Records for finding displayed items
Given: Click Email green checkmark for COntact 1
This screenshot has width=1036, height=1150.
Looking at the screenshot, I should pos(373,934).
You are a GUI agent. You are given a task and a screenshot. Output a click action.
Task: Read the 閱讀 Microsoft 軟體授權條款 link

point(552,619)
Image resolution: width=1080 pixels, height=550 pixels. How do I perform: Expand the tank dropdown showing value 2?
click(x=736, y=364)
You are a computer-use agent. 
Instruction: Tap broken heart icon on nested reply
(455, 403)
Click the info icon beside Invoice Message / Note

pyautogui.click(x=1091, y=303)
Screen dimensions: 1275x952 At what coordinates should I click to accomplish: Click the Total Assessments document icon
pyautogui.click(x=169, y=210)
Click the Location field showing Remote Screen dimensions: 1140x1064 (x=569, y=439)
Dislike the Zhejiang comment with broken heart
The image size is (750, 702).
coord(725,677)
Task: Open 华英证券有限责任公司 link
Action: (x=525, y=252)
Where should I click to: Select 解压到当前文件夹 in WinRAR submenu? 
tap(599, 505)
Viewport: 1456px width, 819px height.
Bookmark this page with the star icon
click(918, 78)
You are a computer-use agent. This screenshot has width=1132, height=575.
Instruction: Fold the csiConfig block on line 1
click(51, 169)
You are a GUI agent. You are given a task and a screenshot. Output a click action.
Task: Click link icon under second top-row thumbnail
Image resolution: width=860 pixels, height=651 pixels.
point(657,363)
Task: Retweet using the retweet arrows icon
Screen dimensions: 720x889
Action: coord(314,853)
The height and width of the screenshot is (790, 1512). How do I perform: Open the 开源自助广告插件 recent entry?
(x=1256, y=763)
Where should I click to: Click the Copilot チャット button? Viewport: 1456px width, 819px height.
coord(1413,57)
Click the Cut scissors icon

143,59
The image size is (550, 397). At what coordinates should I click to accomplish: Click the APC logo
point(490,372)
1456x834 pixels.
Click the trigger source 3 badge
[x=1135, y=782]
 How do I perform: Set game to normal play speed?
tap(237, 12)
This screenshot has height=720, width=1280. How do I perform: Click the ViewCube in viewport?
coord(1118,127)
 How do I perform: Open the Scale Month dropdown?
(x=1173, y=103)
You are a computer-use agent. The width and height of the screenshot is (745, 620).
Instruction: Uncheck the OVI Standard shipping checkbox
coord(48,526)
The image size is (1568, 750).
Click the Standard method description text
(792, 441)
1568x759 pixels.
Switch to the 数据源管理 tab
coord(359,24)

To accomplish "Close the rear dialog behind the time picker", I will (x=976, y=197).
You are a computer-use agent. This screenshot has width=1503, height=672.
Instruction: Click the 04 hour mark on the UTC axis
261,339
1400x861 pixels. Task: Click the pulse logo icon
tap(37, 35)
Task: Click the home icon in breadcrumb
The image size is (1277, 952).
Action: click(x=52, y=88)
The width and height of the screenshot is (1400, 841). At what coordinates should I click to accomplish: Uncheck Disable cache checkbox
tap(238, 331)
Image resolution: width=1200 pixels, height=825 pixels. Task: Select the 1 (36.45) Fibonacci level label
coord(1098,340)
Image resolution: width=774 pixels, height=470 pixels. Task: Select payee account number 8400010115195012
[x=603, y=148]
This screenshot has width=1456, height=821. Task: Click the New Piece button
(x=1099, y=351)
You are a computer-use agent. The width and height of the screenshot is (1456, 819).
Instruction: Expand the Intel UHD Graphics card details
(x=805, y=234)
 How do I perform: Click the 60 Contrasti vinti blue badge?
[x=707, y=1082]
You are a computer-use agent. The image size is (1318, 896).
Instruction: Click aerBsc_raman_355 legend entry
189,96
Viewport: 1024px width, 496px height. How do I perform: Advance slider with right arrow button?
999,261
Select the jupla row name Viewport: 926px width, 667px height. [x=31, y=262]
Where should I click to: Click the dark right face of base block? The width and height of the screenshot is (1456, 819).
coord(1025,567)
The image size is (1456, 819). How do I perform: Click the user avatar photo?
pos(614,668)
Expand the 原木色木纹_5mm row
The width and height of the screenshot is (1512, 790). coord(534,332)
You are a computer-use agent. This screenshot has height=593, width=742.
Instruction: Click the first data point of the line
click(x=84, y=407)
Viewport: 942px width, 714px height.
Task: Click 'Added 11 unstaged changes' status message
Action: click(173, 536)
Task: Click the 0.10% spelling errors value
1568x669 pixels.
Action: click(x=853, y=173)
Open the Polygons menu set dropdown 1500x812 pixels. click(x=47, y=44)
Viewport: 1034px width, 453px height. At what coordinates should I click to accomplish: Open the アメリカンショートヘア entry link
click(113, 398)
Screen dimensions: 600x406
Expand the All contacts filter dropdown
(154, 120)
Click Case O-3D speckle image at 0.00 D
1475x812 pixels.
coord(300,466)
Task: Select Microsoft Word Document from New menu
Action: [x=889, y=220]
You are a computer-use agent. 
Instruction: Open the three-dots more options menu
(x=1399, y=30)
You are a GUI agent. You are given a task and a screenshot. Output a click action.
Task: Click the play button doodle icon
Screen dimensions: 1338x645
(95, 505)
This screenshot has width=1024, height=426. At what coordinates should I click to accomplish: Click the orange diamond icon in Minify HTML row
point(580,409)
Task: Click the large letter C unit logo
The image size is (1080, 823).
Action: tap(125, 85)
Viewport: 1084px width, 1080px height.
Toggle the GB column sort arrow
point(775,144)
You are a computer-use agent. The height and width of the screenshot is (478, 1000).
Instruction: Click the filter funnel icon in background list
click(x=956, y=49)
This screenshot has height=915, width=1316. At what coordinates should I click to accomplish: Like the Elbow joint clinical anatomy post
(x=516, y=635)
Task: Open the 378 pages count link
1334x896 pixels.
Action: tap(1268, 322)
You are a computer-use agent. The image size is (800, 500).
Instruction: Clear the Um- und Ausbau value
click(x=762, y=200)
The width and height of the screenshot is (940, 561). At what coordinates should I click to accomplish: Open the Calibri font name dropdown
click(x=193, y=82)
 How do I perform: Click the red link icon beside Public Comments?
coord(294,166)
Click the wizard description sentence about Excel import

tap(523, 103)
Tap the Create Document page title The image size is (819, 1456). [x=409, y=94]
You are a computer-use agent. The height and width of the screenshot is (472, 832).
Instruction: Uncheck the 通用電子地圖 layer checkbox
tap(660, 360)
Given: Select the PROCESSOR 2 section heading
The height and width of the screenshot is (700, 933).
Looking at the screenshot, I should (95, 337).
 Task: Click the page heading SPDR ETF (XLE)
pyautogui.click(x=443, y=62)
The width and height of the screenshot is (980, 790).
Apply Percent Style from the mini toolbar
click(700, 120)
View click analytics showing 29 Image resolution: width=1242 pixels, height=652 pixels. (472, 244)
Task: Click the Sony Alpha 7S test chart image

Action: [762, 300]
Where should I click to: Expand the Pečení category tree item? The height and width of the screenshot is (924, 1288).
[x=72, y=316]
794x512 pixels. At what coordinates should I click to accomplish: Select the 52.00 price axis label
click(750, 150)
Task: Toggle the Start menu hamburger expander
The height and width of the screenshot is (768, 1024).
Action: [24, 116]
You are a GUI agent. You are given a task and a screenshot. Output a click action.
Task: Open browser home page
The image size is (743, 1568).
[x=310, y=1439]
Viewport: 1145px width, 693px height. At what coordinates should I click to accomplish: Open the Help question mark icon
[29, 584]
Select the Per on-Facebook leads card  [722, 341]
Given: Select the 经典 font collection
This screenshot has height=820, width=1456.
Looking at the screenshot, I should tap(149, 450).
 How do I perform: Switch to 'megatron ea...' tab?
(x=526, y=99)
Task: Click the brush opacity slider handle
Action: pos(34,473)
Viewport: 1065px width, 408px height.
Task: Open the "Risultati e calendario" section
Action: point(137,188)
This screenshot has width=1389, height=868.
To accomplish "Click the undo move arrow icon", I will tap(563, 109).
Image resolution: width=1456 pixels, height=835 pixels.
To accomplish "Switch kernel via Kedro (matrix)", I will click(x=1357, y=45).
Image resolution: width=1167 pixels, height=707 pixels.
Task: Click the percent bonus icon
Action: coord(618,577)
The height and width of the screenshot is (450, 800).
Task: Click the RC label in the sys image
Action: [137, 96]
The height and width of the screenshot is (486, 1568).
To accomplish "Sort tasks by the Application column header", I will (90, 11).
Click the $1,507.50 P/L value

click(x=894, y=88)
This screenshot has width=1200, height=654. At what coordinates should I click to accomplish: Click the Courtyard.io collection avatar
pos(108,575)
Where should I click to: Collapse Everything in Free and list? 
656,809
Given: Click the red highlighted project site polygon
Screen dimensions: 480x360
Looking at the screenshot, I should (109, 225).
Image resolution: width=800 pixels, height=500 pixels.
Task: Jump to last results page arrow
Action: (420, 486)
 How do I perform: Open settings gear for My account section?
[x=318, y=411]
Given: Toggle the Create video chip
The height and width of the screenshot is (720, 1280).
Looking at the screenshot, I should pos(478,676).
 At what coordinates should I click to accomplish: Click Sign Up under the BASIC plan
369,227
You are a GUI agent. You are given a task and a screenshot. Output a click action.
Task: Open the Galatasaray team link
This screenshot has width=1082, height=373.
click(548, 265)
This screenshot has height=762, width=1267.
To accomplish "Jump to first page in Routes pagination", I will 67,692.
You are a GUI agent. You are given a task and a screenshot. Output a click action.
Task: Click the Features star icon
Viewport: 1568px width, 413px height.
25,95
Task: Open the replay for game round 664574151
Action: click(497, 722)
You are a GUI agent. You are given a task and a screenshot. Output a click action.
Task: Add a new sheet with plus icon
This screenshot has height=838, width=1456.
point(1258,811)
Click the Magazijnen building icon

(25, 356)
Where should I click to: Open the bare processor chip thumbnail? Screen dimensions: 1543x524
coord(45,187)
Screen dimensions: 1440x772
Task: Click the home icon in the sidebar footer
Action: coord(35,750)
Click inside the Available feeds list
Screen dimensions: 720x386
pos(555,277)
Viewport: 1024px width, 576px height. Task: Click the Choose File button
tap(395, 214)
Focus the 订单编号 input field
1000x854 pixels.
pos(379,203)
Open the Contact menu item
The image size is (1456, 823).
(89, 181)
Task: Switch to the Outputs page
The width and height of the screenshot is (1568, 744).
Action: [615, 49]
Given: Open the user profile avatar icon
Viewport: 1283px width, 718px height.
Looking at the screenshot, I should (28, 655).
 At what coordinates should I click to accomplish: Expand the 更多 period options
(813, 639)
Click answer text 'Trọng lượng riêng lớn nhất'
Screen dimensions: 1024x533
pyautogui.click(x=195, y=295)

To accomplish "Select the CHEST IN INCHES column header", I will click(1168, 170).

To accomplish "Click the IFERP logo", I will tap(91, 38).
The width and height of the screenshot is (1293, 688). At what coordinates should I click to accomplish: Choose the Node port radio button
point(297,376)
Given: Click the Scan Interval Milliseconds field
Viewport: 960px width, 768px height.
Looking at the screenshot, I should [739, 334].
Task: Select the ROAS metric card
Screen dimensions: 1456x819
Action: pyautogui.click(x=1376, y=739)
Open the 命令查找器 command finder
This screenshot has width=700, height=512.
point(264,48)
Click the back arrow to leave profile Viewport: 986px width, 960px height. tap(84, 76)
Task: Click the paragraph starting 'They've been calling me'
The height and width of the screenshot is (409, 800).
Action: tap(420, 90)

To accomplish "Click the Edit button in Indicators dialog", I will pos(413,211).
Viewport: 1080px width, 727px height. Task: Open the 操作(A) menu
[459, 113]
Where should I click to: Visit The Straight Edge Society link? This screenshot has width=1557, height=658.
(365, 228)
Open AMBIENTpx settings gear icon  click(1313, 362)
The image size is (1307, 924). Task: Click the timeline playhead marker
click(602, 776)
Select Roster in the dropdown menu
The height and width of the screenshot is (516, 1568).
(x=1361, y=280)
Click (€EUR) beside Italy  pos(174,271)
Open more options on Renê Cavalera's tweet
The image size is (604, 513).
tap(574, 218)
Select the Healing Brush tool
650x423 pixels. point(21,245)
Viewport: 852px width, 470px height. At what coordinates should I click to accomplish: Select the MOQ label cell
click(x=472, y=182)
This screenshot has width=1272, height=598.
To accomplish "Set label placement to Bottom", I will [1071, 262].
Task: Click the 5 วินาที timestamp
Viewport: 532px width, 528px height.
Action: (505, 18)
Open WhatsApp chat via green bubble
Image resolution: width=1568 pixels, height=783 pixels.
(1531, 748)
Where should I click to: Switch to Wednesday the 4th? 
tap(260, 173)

## WHAT IS EXPECTED
Please pull out every line of the entries above that contains the word "gear" and copy each one in full.

## TASK ANSWER
 How do I perform: Open settings gear for My account section?
Open AMBIENTpx settings gear icon  click(1313, 362)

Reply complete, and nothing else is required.